Off the Map tattoo, which has three locations, including one in Easthampton, published a Facebook post on Tuesday, May 1, that addressed a sexual assault that occurred at the shop in 2014. Dozens of patrons and former employees of Off the Map tattoo wrote in on Facebook with other allegations of sexual harassment in the workplace and mismanagement.

In their Facebook post, Off the Map wrote that guest artist Watsun Atkinsun “violated a client’s boundaries” at a guest spot at Off the Map four years ago. 

We apologize that it has taken us so long to address the recent incident regarding guest artist Watsun Atkinsun’s predatory behavior,” the post reads. “In light of the weight of the situation, it was important to take the time to gather all the members of our tattoo family in person to prevent misunderstanding or false narratives and to make sure we had all the facts so that we could speak as a unified team.”

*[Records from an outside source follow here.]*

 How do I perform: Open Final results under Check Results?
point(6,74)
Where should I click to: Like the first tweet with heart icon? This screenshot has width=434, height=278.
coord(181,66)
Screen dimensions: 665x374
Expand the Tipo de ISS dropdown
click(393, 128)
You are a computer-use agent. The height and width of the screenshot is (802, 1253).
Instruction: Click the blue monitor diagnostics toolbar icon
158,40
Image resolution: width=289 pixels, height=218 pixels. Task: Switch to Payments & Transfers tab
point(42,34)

Atkinsun did not immediately respond for a request for comment.

Despite this explanation, a former manager at the Easthampton shop, who wished to remain anonymous to protect her future in the industry, said that she believes that Off the Map attempted to cover up the incident because they continued to work with Atkinsun even after the assault was brought to the attention of the shop owner, Gabe Ripley, after it occurred in 2014.

The person who was violated in 2014 asked to remain anonymous, due to the personal nature of the incident, but confirmed that it occured at the Easthampton Off the Map shop and that Off the Map was contacted almost immediately after it happened.

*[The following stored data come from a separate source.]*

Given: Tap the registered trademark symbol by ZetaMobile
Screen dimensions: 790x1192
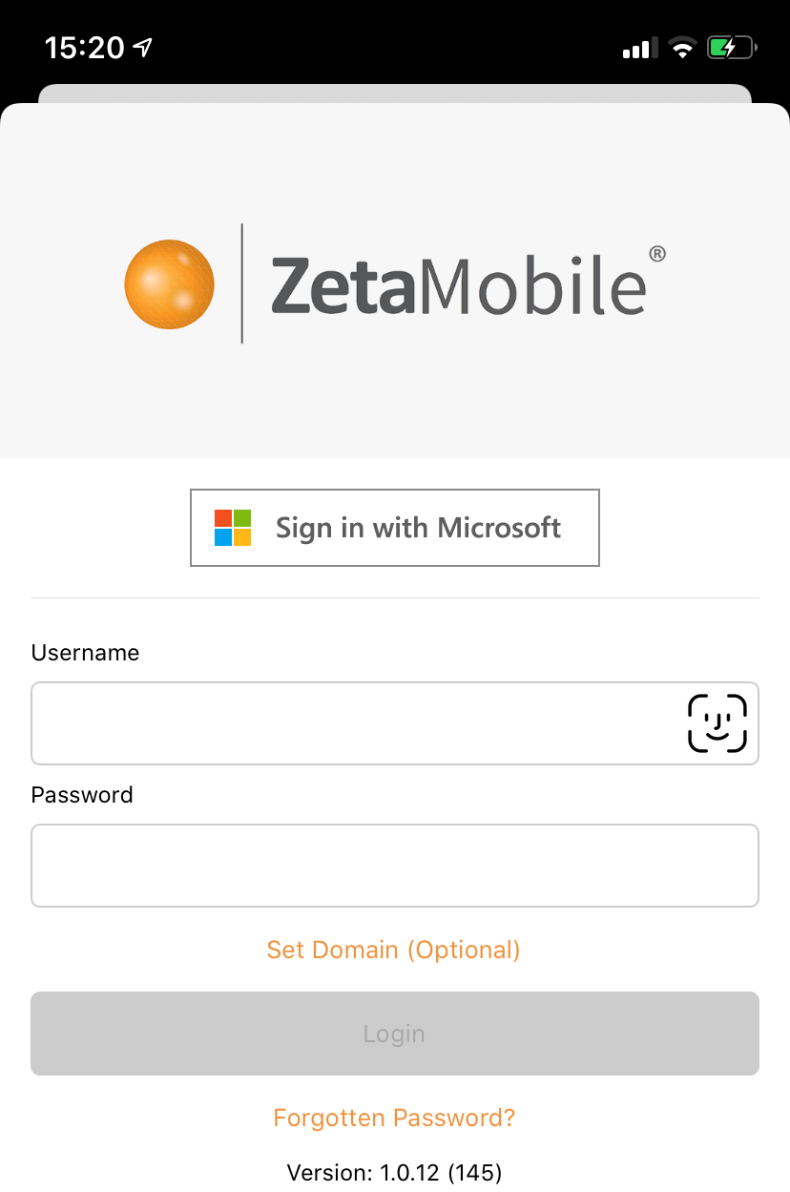Looking at the screenshot, I should pyautogui.click(x=656, y=254).
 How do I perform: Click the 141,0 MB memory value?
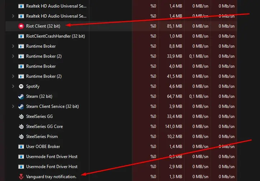point(173,127)
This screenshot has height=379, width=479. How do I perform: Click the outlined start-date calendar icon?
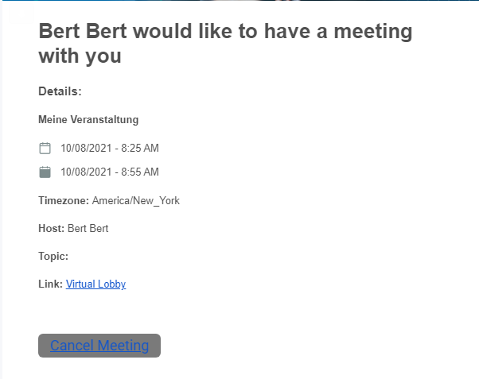45,148
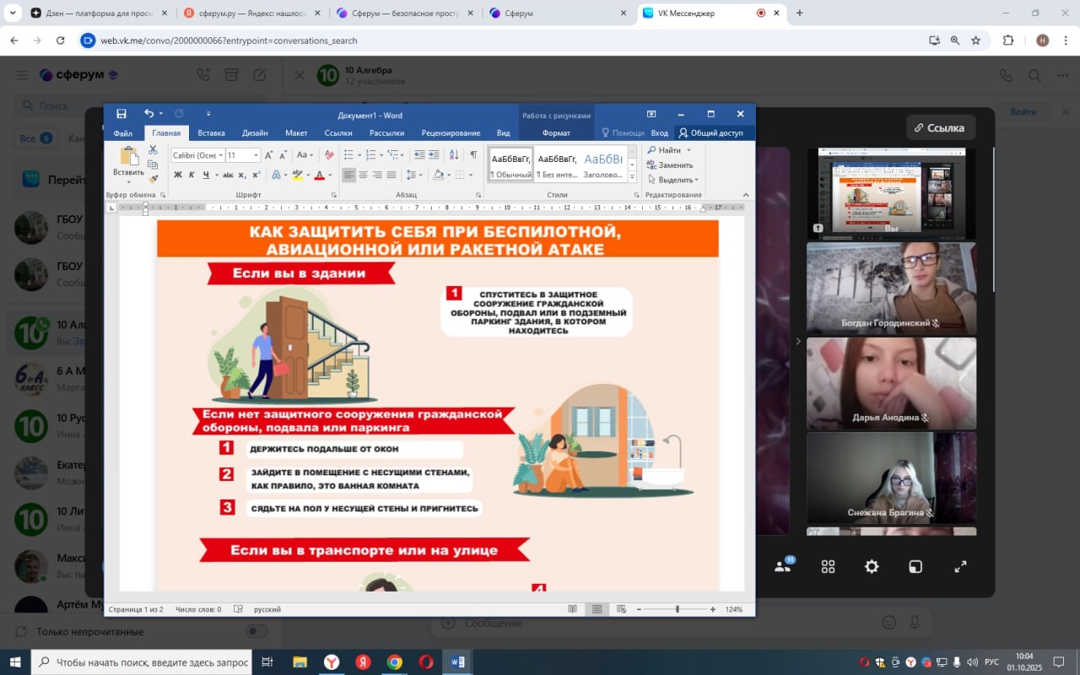Click the show/hide paragraph marks icon
This screenshot has height=675, width=1080.
473,155
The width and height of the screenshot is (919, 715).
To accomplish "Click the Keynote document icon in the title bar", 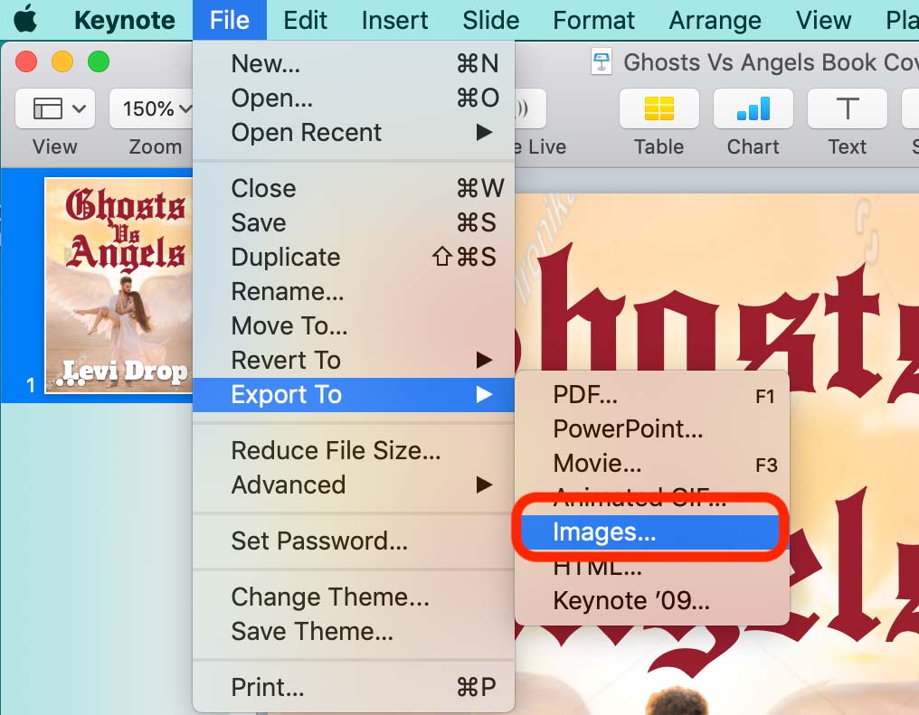I will tap(602, 61).
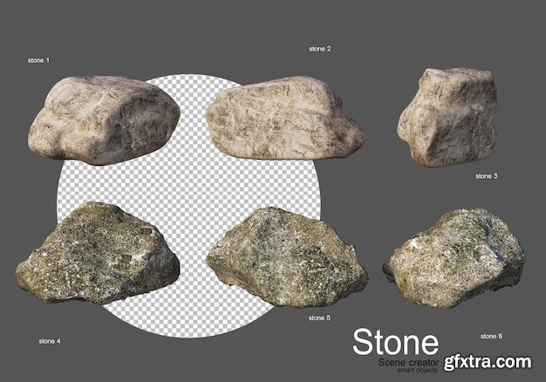Click the "stone 1" text label

(x=39, y=60)
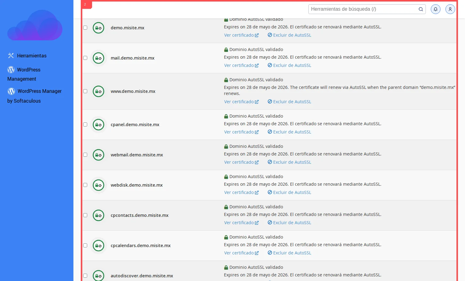Click the padlock icon for cpanel.demo.misite.mx
This screenshot has height=281, width=465.
[98, 125]
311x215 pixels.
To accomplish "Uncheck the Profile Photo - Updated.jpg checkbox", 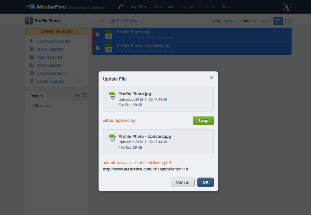I will pos(97,48).
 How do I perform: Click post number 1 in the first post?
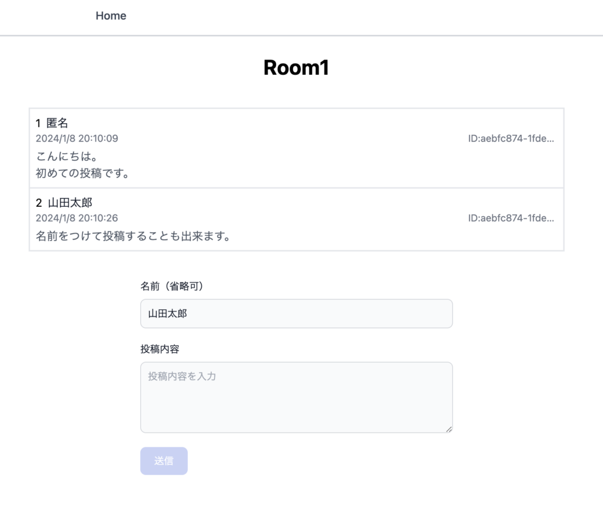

“They kept it silent from all of their employees and they continued to work with the tattoo artist,” said the former manager. “They continue to use him as a platform to grow their business. They hosted him all over the world on live webisodes and used him to continue to rake in record profits while silencing the women that had been victimized.”

The former manager explained that this incident has been brought to light more recently because a tattoo shop owner in New York City was attacked by Atkinsun in her own shop and has video footage of the attack that she published in part on Instagram on April 20.

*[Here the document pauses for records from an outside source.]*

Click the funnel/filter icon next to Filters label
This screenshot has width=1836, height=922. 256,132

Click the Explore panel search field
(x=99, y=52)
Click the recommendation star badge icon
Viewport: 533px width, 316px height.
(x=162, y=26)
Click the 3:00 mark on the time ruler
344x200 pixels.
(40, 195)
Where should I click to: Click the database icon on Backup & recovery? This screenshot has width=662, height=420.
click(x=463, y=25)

The former manager who worked at the Easthampton shop in 2016 said that the shop was, “a hostile environment for women.”

“Ultimately I left because I felt like the employees were being mistreated,” the former manager said.

She said that in her time there she had complaints from female employees about sexual harassment and that there was an ongoing issue with employees being misclassified by the business for tax reasons.

“They have had a history of misclassifying employees so that they don’t have to pay taxes on their staff,” the former manager said. “They continued to pay people illegally, misclassifying them as independent contractors to avoid paying taxes on them.”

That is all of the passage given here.